__Exercise details__. Put the rows from the one containing "Given: Click the green auction progress bar" through the one containing "[x=459, y=357]", both included, into a Markdown table with the columns No. and Line, omitting any blank rows.

[Start of Dataset excerpts]

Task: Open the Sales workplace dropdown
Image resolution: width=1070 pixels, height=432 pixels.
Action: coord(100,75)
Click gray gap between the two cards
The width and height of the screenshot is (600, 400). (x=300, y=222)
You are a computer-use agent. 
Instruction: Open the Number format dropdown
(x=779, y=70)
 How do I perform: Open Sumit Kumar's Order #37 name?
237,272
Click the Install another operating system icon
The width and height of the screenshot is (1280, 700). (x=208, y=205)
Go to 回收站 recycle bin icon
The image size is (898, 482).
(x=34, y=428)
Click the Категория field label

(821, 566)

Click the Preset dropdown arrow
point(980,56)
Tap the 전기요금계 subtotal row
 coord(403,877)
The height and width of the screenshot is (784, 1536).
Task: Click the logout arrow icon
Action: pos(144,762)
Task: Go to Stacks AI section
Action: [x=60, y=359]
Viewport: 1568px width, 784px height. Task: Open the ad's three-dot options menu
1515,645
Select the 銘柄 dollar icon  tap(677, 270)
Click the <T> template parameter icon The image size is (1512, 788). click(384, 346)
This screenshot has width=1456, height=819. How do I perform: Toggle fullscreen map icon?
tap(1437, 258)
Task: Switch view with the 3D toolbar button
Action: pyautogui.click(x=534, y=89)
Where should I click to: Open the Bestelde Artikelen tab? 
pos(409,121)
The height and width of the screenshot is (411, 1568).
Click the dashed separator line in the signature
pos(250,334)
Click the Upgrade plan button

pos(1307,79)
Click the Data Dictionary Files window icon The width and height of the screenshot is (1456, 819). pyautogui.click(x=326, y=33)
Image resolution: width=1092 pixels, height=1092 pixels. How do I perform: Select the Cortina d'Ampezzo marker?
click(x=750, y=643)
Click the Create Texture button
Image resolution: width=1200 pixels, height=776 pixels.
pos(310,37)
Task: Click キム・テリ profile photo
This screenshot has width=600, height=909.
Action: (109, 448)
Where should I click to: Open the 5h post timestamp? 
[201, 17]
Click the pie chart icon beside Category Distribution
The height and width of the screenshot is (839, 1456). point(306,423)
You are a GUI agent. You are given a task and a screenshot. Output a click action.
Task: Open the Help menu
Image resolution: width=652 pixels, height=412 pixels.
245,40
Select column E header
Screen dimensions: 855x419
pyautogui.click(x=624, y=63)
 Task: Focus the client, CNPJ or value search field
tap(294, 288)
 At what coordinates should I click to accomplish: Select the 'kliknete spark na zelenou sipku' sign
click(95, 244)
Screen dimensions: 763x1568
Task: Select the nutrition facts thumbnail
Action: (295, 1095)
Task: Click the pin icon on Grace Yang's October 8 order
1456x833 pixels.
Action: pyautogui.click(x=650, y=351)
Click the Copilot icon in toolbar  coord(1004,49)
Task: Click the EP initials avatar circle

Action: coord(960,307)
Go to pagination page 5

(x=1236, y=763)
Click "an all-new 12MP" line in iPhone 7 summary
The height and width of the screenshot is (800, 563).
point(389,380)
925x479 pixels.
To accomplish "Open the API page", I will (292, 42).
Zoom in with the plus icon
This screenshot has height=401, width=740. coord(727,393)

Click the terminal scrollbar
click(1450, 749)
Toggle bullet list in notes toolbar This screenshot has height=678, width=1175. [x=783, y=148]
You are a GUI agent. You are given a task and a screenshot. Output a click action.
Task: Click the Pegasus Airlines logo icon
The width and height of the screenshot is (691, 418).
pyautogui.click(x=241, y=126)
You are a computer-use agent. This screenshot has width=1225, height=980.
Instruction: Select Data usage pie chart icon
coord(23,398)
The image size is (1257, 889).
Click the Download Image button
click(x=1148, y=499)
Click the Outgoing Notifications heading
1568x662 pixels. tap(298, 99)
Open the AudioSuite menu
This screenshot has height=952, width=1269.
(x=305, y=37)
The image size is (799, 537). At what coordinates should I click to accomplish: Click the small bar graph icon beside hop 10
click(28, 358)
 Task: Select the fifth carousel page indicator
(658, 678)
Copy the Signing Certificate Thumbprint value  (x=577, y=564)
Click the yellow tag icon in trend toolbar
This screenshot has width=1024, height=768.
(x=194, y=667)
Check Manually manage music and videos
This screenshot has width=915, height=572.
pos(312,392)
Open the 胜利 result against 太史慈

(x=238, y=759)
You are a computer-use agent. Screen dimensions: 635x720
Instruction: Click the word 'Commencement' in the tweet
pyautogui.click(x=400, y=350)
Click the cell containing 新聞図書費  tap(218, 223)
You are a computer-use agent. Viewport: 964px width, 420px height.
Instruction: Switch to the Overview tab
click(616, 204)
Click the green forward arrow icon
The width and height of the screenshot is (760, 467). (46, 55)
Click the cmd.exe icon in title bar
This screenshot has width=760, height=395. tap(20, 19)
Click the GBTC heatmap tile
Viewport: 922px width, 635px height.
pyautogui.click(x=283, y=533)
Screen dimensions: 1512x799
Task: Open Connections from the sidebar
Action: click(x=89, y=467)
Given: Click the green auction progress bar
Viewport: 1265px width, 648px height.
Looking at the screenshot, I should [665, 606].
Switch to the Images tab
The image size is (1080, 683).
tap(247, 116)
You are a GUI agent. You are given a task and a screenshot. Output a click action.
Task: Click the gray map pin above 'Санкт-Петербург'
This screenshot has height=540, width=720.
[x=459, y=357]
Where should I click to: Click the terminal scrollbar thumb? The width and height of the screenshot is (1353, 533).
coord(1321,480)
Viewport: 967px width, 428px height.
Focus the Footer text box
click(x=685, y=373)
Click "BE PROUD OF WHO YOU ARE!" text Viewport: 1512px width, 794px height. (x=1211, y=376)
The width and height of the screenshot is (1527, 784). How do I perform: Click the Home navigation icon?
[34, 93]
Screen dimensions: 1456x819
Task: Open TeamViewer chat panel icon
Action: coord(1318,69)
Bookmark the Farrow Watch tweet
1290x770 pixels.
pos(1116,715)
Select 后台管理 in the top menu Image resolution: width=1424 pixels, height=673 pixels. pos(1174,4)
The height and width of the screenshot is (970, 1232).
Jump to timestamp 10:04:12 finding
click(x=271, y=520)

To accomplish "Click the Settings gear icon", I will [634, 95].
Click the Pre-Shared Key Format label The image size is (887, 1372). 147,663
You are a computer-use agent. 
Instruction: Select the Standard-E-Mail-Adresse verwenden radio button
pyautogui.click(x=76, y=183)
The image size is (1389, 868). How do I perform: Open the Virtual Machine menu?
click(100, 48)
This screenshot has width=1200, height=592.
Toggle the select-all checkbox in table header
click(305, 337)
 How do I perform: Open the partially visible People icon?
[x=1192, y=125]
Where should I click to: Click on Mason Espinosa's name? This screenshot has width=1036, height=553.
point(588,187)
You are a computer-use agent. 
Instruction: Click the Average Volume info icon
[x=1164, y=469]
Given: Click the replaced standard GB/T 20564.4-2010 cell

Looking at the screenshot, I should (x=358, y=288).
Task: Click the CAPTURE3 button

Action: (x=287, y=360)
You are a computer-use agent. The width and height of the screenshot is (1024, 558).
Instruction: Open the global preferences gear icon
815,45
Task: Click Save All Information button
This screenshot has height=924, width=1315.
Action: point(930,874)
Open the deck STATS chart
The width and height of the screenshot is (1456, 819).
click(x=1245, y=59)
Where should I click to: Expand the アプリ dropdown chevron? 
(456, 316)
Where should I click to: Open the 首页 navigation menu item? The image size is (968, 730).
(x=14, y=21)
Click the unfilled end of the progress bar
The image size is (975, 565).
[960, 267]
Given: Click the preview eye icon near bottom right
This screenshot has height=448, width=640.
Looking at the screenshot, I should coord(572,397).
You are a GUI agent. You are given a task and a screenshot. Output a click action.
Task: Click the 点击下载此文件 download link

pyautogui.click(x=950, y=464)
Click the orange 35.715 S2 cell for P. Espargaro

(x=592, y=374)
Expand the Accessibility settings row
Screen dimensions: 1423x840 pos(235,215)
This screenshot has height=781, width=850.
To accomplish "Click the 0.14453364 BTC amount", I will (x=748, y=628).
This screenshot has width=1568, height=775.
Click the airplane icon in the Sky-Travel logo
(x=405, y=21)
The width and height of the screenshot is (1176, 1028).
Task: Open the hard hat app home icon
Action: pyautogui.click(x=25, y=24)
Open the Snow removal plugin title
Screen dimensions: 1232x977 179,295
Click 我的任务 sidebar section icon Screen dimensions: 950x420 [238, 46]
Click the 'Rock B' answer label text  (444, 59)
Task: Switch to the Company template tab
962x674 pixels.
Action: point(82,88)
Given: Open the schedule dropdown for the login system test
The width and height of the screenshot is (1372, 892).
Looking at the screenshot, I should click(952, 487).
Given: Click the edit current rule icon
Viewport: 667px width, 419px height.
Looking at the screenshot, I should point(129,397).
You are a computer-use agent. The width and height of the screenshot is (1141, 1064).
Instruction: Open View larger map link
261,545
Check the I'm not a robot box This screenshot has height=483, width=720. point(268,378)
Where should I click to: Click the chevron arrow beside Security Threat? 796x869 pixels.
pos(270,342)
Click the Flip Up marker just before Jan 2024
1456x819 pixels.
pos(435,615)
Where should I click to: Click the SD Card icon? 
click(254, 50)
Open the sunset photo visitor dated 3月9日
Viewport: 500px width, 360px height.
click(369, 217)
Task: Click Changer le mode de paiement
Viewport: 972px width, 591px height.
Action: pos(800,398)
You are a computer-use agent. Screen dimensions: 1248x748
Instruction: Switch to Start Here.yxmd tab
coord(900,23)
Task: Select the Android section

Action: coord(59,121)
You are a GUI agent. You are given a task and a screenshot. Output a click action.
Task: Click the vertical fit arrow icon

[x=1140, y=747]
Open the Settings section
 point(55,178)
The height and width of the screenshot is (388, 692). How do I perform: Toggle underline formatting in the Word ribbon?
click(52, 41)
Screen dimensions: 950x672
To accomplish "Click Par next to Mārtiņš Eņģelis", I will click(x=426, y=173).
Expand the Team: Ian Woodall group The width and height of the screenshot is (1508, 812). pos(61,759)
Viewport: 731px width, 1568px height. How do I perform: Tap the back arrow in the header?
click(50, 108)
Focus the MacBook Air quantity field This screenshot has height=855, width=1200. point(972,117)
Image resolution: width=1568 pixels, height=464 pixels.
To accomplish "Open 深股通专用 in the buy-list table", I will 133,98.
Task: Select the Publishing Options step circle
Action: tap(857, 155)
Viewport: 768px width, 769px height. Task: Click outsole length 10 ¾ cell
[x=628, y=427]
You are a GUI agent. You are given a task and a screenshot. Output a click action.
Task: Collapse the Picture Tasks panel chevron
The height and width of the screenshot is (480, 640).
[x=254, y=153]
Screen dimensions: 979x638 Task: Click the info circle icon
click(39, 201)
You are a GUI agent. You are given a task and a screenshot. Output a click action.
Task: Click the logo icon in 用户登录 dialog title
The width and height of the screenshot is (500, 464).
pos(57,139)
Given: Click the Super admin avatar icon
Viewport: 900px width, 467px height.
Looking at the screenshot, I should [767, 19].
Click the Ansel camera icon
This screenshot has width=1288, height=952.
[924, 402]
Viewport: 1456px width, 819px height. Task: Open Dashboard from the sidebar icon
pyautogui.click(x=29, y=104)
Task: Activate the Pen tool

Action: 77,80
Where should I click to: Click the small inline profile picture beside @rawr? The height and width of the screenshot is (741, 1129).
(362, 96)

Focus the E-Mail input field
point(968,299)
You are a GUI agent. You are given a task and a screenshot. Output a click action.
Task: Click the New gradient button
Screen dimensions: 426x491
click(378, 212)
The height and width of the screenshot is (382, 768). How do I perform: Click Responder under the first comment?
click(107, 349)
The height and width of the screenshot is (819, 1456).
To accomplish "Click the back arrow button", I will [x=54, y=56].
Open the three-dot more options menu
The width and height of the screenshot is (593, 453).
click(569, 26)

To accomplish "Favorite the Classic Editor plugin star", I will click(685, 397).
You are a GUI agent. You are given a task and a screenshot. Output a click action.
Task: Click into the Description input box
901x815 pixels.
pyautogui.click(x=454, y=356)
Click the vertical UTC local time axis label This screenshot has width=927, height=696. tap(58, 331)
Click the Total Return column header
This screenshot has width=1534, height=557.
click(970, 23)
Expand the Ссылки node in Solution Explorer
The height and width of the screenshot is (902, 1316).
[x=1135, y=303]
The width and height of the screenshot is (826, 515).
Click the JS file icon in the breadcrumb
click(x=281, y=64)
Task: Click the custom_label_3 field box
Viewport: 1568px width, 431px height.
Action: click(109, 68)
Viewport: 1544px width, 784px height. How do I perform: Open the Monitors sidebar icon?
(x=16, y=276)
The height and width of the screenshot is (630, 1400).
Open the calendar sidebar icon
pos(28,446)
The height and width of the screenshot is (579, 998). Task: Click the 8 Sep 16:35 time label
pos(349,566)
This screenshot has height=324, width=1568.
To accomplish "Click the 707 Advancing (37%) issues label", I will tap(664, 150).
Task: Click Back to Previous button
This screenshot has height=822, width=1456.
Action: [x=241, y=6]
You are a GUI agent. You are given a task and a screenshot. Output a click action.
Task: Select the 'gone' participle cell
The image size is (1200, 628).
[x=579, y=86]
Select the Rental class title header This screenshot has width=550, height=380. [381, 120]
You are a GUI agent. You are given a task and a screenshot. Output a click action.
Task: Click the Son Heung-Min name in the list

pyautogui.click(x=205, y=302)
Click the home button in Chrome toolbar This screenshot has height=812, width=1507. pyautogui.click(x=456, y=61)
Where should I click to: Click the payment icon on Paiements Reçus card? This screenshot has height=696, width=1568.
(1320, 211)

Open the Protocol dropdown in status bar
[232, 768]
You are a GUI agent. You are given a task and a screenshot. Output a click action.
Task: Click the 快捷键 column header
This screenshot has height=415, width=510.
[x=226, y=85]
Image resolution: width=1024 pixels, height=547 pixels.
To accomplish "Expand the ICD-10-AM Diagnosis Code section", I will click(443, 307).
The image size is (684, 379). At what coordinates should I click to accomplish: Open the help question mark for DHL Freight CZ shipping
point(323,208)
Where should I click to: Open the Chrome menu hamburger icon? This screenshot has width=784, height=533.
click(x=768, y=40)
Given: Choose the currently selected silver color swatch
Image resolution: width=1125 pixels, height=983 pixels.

[End of Dataset excerpts]

__Result of this task__.
| No. | Line |
|---|---|
| 1 | Given: Click the green auction progress bar |
| 2 | Viewport: 1265px width, 648px height. |
| 3 | Looking at the screenshot, I should [665, 606]. |
| 4 | Switch to the Images tab |
| 5 | The image size is (1080, 683). |
| 6 | tap(247, 116) |
| 7 | You are a GUI agent. You are given a task and a screenshot. Output a click action. |
| 8 | Task: Click the gray map pin above 'Санкт-Петербург' |
| 9 | This screenshot has height=540, width=720. |
| 10 | [x=459, y=357] |